Task input:
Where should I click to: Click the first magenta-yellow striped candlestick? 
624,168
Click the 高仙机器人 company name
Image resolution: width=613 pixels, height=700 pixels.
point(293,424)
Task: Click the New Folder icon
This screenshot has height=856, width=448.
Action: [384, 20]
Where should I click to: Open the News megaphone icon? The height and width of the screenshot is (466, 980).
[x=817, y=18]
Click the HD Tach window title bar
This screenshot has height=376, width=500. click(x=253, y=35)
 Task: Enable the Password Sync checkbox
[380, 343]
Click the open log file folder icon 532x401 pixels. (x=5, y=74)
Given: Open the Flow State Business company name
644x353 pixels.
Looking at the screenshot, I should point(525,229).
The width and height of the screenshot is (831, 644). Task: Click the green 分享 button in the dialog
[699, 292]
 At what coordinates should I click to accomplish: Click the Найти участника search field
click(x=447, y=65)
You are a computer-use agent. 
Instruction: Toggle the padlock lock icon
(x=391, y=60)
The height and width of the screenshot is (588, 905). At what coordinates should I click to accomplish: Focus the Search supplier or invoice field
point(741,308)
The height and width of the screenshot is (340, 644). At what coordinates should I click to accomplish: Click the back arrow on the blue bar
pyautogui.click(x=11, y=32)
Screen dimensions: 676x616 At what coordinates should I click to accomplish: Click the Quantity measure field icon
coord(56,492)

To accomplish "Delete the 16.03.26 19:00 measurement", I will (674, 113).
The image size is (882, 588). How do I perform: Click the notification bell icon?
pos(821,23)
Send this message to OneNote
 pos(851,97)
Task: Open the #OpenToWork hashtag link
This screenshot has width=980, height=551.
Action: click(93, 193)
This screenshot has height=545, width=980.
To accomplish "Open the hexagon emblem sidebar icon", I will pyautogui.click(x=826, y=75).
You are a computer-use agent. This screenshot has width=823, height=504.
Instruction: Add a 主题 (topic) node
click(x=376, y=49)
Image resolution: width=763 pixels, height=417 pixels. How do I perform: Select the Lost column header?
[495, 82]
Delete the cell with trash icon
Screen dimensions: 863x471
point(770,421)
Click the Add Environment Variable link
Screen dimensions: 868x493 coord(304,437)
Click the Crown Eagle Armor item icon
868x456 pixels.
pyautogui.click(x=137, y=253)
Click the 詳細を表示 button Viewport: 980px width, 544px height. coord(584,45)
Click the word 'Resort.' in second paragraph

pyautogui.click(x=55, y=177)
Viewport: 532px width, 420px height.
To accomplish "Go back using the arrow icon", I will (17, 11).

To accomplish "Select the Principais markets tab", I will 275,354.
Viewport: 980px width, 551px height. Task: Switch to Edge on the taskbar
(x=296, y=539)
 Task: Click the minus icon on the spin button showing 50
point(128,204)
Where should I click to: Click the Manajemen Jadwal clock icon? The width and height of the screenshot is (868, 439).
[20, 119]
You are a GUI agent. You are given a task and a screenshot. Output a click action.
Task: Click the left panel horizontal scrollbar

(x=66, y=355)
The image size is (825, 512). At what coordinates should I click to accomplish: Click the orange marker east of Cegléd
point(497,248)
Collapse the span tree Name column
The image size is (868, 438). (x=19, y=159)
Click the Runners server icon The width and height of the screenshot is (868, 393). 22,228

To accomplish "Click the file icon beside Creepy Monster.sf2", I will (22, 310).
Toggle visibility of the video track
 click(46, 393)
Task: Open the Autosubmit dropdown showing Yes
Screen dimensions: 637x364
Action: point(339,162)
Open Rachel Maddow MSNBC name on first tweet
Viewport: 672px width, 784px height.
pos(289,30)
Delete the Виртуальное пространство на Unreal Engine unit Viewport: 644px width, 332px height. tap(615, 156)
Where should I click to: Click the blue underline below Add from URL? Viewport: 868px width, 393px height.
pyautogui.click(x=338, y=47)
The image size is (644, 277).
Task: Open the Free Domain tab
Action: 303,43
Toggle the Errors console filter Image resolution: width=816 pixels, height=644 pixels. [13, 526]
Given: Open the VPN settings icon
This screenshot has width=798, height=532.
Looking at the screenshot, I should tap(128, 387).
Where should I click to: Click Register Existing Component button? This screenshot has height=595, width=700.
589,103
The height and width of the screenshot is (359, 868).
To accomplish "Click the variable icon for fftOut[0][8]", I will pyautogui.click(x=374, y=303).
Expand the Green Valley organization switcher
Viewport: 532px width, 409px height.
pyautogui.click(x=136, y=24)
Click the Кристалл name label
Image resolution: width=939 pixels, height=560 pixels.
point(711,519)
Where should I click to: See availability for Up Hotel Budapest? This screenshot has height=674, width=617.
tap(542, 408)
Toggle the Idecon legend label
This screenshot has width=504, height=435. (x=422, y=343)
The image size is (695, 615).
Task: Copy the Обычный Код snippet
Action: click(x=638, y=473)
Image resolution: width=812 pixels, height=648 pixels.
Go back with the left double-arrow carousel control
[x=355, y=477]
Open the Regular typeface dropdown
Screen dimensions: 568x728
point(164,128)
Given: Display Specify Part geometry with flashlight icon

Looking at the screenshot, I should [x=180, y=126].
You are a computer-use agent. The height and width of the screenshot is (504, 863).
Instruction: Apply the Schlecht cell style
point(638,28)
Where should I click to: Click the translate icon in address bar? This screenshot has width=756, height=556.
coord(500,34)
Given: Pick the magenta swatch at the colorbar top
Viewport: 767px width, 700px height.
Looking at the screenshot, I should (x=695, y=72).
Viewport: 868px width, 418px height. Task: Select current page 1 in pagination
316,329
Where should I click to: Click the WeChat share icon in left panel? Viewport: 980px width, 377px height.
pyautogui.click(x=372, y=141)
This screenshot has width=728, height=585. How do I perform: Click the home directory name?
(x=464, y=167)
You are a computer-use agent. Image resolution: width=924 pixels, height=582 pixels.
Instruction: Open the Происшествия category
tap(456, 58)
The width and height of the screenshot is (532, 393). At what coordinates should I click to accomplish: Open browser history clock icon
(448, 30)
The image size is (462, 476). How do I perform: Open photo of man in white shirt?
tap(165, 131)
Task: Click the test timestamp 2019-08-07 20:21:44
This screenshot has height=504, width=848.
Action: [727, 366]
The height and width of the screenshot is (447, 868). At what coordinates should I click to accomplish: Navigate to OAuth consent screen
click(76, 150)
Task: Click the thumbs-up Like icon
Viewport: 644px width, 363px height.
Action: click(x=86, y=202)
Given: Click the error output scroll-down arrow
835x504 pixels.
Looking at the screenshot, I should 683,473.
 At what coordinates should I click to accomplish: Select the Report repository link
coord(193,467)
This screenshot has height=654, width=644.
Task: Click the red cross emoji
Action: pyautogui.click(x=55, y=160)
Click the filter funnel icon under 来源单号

What to do:
Format every line of the data above as a JSON list of strings, one string per line, leaving out blank lines.

Solution for this problem:
[
  "Where should I click to: Click the first magenta-yellow striped candlestick? ",
  "624,168",
  "Click the 高仙机器人 company name",
  "Image resolution: width=613 pixels, height=700 pixels.",
  "point(293,424)",
  "Task: Click the New Folder icon",
  "This screenshot has height=856, width=448.",
  "Action: [384, 20]",
  "Where should I click to: Open the News megaphone icon? The height and width of the screenshot is (466, 980).",
  "[x=817, y=18]",
  "Click the HD Tach window title bar",
  "This screenshot has height=376, width=500. click(x=253, y=35)",
  " Task: Enable the Password Sync checkbox",
  "[380, 343]",
  "Click the open log file folder icon 532x401 pixels. (x=5, y=74)",
  "Given: Open the Flow State Business company name",
  "644x353 pixels.",
  "Looking at the screenshot, I should point(525,229).",
  "The width and height of the screenshot is (831, 644). Task: Click the green 分享 button in the dialog",
  "[699, 292]",
  " At what coordinates should I click to accomplish: Click the Найти участника search field",
  "click(x=447, y=65)",
  "You are a computer-use agent. ",
  "Instruction: Toggle the padlock lock icon",
  "(x=391, y=60)",
  "The height and width of the screenshot is (588, 905). At what coordinates should I click to accomplish: Focus the Search supplier or invoice field",
  "point(741,308)",
  "The height and width of the screenshot is (340, 644). At what coordinates should I click to accomplish: Click the back arrow on the blue bar",
  "pyautogui.click(x=11, y=32)",
  "Screen dimensions: 676x616 At what coordinates should I click to accomplish: Click the Quantity measure field icon",
  "coord(56,492)",
  "To accomplish \"Delete the 16.03.26 19:00 measurement\", I will (674, 113).",
  "The image size is (882, 588). How do I perform: Click the notification bell icon?",
  "pos(821,23)",
  "Send this message to OneNote",
  " pos(851,97)",
  "Task: Open the #OpenToWork hashtag link",
  "This screenshot has width=980, height=551.",
  "Action: click(93, 193)",
  "This screenshot has height=545, width=980.",
  "To accomplish \"Open the hexagon emblem sidebar icon\", I will pyautogui.click(x=826, y=75).",
  "You are a computer-use agent. This screenshot has width=823, height=504.",
  "Instruction: Add a 主题 (topic) node",
  "click(x=376, y=49)",
  "Image resolution: width=763 pixels, height=417 pixels. How do I perform: Select the Lost column header?",
  "[495, 82]",
  "Delete the cell with trash icon",
  "Screen dimensions: 863x471",
  "point(770,421)",
  "Click the Add Environment Variable link",
  "Screen dimensions: 868x493 coord(304,437)",
  "Click the Crown Eagle Armor item icon",
  "868x456 pixels.",
  "pyautogui.click(x=137, y=253)",
  "Click the 詳細を表示 button Viewport: 980px width, 544px height. coord(584,45)",
  "Click the word 'Resort.' in second paragraph",
  "pyautogui.click(x=55, y=177)",
  "Viewport: 532px width, 420px height.",
  "To accomplish \"Go back using the arrow icon\", I will (17, 11).",
  "To accomplish \"Select the Principais markets tab\", I will 275,354.",
  "Viewport: 980px width, 551px height. Task: Switch to Edge on the taskbar",
  "(x=296, y=539)",
  " Task: Click the minus icon on the spin button showing 50",
  "point(128,204)",
  "Where should I click to: Click the Manajemen Jadwal clock icon? The width and height of the screenshot is (868, 439).",
  "[20, 119]",
  "You are a GUI agent. You are given a task and a screenshot. Output a click action.",
  "Task: Click the left panel horizontal scrollbar",
  "(x=66, y=355)",
  "The image size is (825, 512). At what coordinates should I click to accomplish: Click the orange marker east of Cegléd",
  "point(497,248)",
  "Collapse the span tree Name column",
  "The image size is (868, 438). (x=19, y=159)",
  "Click the Runners server icon The width and height of the screenshot is (868, 393). 22,228",
  "To accomplish \"Click the file icon beside Creepy Monster.sf2\", I will (22, 310).",
  "Toggle visibility of the video track",
  " click(46, 393)",
  "Task: Open the Autosubmit dropdown showing Yes",
  "Screen dimensions: 637x364",
  "Action: point(339,162)",
  "Open Rachel Maddow MSNBC name on first tweet",
  "Viewport: 672px width, 784px height.",
  "pos(289,30)",
  "Delete the Виртуальное пространство на Unreal Engine unit Viewport: 644px width, 332px height. tap(615, 156)",
  "Where should I click to: Click the blue underline below Add from URL? Viewport: 868px width, 393px height.",
  "pyautogui.click(x=338, y=47)",
  "The image size is (644, 277).",
  "Task: Open the Free Domain tab",
  "Action: 303,43",
  "Toggle the Errors console filter Image resolution: width=816 pixels, height=644 pixels. [13, 526]",
  "Given: Open the VPN settings icon",
  "This screenshot has width=798, height=532.",
  "Looking at the screenshot, I should tap(128, 387).",
  "Where should I click to: Click Register Existing Component button? This screenshot has height=595, width=700.",
  "589,103",
  "The height and width of the screenshot is (359, 868).",
  "To accomplish \"Click the variable icon for fftOut[0][8]\", I will pyautogui.click(x=374, y=303).",
  "Expand the Green Valley organization switcher",
  "Viewport: 532px width, 409px height.",
  "pyautogui.click(x=136, y=24)",
  "Click the Кристалл name label",
  "Image resolution: width=939 pixels, height=560 pixels.",
  "point(711,519)",
  "Where should I click to: See availability for Up Hotel Budapest? This screenshot has height=674, width=617.",
  "tap(542, 408)",
  "Toggle the Idecon legend label",
  "This screenshot has width=504, height=435. (x=422, y=343)",
  "The image size is (695, 615).",
  "Task: Copy the Обычный Код snippet",
  "Action: click(x=638, y=473)",
  "Image resolution: width=812 pixels, height=648 pixels.",
  "Go back with the left double-arrow carousel control",
  "[x=355, y=477]",
  "Open the Regular typeface dropdown",
  "Screen dimensions: 568x728",
  "point(164,128)",
  "Given: Display Specify Part geometry with flashlight icon",
  "Looking at the screenshot, I should [x=180, y=126].",
  "You are a computer-use agent. The height and width of the screenshot is (504, 863).",
  "Instruction: Apply the Schlecht cell style",
  "point(638,28)",
  "Where should I click to: Click the translate icon in address bar? This screenshot has width=756, height=556.",
  "coord(500,34)",
  "Given: Pick the magenta swatch at the colorbar top",
  "Viewport: 767px width, 700px height.",
  "Looking at the screenshot, I should (x=695, y=72).",
  "Viewport: 868px width, 418px height. Task: Select current page 1 in pagination",
  "316,329",
  "Where should I click to: Click the WeChat share icon in left panel? Viewport: 980px width, 377px height.",
  "pyautogui.click(x=372, y=141)",
  "This screenshot has width=728, height=585. How do I perform: Click the home directory name?",
  "(x=464, y=167)",
  "You are a computer-use agent. Image resolution: width=924 pixels, height=582 pixels.",
  "Instruction: Open the Происшествия category",
  "tap(456, 58)",
  "The width and height of the screenshot is (532, 393). At what coordinates should I click to accomplish: Open browser history clock icon",
  "(448, 30)",
  "The image size is (462, 476). How do I perform: Open photo of man in white shirt?",
  "tap(165, 131)",
  "Task: Click the test timestamp 2019-08-07 20:21:44",
  "This screenshot has height=504, width=848.",
  "Action: [727, 366]",
  "The height and width of the screenshot is (447, 868). At what coordinates should I click to accomplish: Navigate to OAuth consent screen",
  "click(76, 150)",
  "Task: Click the thumbs-up Like icon",
  "Viewport: 644px width, 363px height.",
  "Action: click(x=86, y=202)",
  "Given: Click the error output scroll-down arrow",
  "835x504 pixels.",
  "Looking at the screenshot, I should 683,473.",
  " At what coordinates should I click to accomplish: Select the Report repository link",
  "coord(193,467)",
  "This screenshot has height=654, width=644.",
  "Task: Click the red cross emoji",
  "Action: pyautogui.click(x=55, y=160)",
  "Click the filter funnel icon under 来源单号"
]